The company has been hiring specialists in data analytics and sciences, who work closely with Nestle India's board of directors, Narayanan said. "They are able to be a sounding board in discussions around investments, and the kind of organisational transformations that need to take place."
The Nestle India Chairman also said organisations must embed digital specialists across functions, citing the instance of the company's analytics-led logistics division.
The division now looks at nation-wide trucks movement, and tracks transportation for optimisation in terms of movement across factories and raw material sourcing. "All this is being done by a team of digital specialists—not by transport specialists," he added.
Narayanan also delved on the transformation on the demand side. “Many of Nestle’s customers are getting fully digitised." he asserted.
"We deal with both organised trade, and people in the less-developed trade. The degree to which points of sale data, order aggregations, and mechanisms to enable orders and merchandise are spread across India is eye-catching,” Narayanan noted.
Nestle spends anywhere between 30 percent and 50 percent of its brand budgets on digital, he said. "Most of our consumers are fairly young and technology-savvy," Narayanan said, adding that the user group in India with the proclivity to shop online is around 140 million people.
"This has forced companies to think of moving out of the almost legacy-driven kind of digital enablement into real-time technology enablement in the consumer space." he added.
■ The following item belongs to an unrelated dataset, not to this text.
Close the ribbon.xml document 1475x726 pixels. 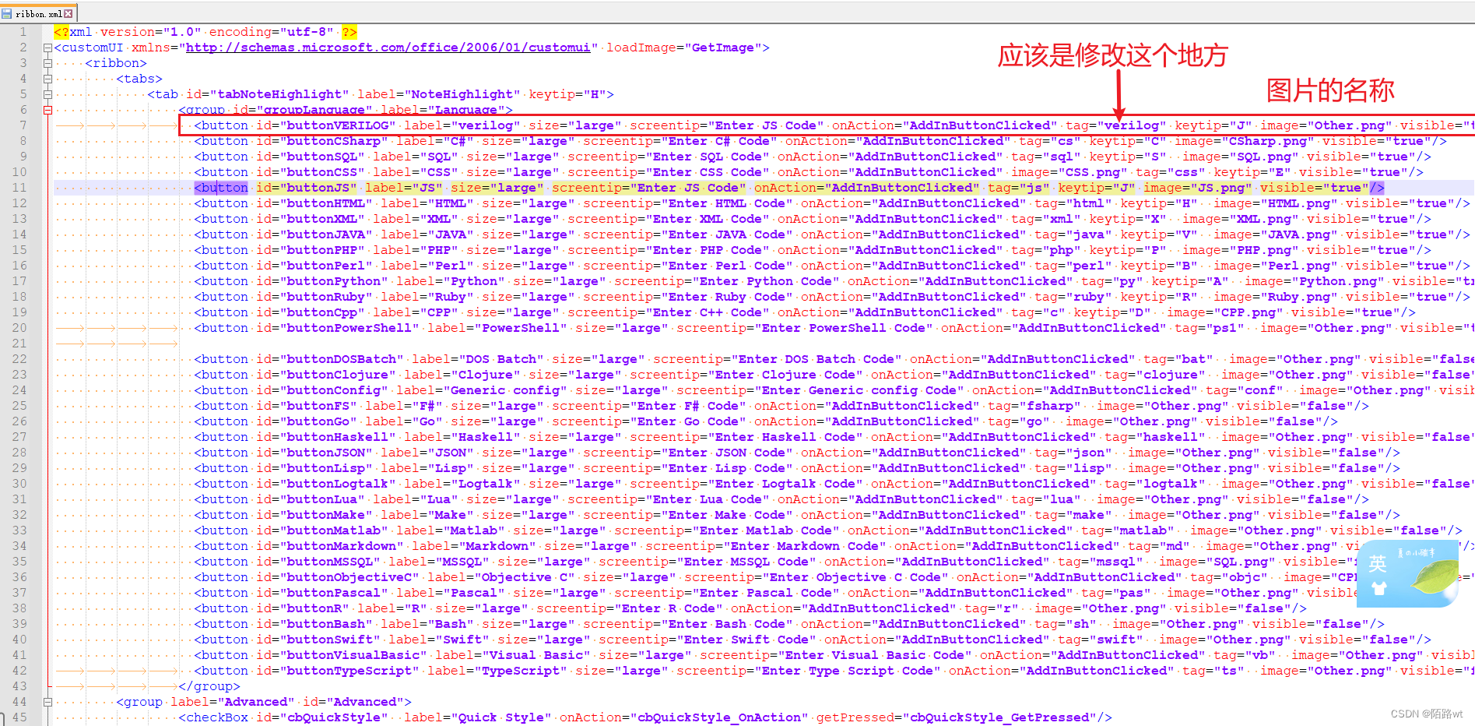click(x=68, y=13)

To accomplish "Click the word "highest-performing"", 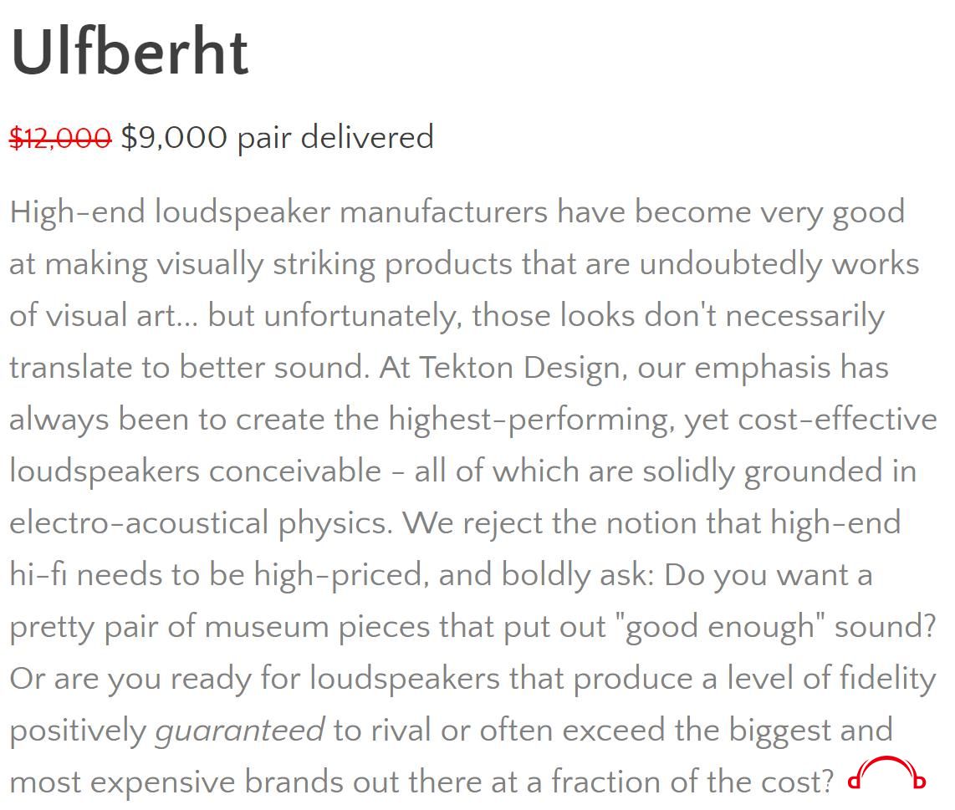I will click(529, 420).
On the infrastructure side, Nestle has taken 50 percent of its business operations to the cloud under a platform called 'Journey to the Cloud', which has been around for around three years.
As part of its digitisation journey, the company is looking to set up a factory in Gujarat that would be entirely digitally enabled, and go paperless.
While the company has been able to embark on this journey without any glitches so far, the pandemic has brought new risks like cybersecurity threats and changes in regulatory frameworks.
Narayanan said the company has been responsive to the new paradigm globally. “At Nestle, we have a cyber-risk operations team, globally, that operates 24x7, and it also has a footprint within countries that constitute South Asia, to really look at real time cyber risks. There are frequent audits that are done to ensure that we do not expose ourselves,” he explained.